Prof. Moshe Abeles, the founding Director of the Gonda Brain Center, told Peres that the Gonda Center's distinct edge in brain research is due to its multidisciplinary approach. "We can't solve the mysteries of the brain without cooperating with other disciplines," said Abeles.
At the Center, Doctoral students Rani Barbara and Shira Baror fitted University President Daniel Hershkowitz with an EEG bonnet in order to demonstrate to Peres what can be learned from a person's brain waves. Hershkowitz was asked to relax, open and close his eyes, visualize his earliest childhood memory, and imagine himself in the year 2024. Projected on a large screen, the brain waves formed a pattern that was analyzed by the students.
Later, Peres visited the laboratory of Dr. Eitan Okun, who leads a research team studying the pathogenesis of neurodegenerative disorders, such as Parkinson's disease, Alzheimer's disease, Huntington's disease and ischemic brain stroke, as well as the molecular mechanisms governing learning and memory processes during aging.
President Peres visits with the members of Dr. Okun's lab at the
Gonda Brain Center.
During his tour of Bar-Ilan, Peres visited the Gonda (Goldschmied) Nanotechnology Triplex – another major project funded by the Gonda Family through a generous gift to the AFBIU. It was his first visit to the Triplex since construction was completed four years ago. Institute Director Prof. Yuval Garini and Vice President for Research Prof. Benjamin Ehrenberg showed the President around this state-of-the-art, interdisciplinary facility.
Dr. Ido Bachelet, a returning scientist from MIT, discussed with Peres how the nano-robots he is developing from molecular DNA can help epileptics and people with diabetes, as well as how nano-robots can identify 12 types of cancer and kill cancer cells without affecting healthy cells.

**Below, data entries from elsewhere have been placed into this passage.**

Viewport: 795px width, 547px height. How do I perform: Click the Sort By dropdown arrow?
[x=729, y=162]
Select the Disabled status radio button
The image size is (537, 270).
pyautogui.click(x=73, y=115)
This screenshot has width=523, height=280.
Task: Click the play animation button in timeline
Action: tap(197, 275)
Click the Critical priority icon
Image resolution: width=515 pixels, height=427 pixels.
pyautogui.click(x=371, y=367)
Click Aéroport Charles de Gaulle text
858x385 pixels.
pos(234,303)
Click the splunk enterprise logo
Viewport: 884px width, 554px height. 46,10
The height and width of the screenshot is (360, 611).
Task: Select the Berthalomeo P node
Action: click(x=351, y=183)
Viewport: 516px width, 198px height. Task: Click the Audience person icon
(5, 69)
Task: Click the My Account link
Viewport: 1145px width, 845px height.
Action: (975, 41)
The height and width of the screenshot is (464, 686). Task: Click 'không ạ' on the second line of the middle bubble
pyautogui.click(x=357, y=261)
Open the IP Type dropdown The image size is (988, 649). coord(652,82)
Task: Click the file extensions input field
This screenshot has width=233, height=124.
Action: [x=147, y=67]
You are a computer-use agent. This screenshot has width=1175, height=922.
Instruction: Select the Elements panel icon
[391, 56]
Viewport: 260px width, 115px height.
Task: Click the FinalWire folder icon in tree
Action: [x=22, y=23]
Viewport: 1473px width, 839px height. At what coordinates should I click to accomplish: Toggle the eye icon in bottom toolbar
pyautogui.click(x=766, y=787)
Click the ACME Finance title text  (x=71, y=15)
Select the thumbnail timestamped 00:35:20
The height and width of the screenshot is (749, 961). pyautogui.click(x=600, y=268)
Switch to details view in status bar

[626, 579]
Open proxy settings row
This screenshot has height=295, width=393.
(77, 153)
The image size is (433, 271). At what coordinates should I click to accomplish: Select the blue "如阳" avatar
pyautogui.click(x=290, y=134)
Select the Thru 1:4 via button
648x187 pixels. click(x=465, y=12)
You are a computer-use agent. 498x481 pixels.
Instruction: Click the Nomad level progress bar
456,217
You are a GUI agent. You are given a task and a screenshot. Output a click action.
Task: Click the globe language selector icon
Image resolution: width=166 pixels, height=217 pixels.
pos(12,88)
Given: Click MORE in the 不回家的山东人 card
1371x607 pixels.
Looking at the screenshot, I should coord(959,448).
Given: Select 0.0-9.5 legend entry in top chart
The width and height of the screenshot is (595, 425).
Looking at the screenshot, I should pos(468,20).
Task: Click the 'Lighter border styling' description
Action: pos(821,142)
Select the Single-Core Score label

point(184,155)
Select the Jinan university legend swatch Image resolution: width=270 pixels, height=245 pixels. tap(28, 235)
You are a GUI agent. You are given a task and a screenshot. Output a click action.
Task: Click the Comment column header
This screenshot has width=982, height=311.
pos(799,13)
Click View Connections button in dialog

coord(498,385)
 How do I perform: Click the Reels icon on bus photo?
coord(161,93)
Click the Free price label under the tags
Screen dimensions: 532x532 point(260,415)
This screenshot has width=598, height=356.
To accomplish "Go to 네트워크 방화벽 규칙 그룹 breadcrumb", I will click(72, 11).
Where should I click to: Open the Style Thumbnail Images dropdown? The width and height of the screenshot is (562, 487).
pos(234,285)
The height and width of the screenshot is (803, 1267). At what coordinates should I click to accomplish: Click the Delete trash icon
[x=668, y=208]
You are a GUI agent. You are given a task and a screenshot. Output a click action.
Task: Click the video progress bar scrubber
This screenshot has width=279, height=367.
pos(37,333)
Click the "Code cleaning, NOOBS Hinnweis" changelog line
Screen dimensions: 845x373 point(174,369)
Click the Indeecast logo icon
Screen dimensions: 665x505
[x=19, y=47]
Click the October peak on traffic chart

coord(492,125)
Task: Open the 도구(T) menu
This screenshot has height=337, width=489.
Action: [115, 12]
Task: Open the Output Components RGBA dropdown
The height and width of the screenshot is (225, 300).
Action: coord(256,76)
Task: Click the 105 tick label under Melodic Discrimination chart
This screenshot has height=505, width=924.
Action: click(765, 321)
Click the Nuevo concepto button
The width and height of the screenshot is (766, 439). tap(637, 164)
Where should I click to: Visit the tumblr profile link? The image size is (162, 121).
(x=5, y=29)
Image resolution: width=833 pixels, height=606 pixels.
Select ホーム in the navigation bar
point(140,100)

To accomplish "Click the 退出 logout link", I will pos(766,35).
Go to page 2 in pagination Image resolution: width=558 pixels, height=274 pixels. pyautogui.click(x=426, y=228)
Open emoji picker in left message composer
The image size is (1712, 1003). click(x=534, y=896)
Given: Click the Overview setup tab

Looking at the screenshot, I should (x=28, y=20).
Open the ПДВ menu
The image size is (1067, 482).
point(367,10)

Bachelet has given three demonstrations to the US Food and Drug Administration, and is hoping to start clinical tests within a year. Bachelet told the President that he brings groups of teenagers to his lab as part of an initiative to teach them about the meaning of nanotechnology.
Peres made sure to meet with hundreds of Bar-Ilan students during the day. He participated in a question and answer session with them. His warm parting words were, "It is wonderful to see the amazing advancements in nanotechnology and brain research that have taken place at Bar-Ilan University since my last visit. I'm leaving here even more optimistic than I was before."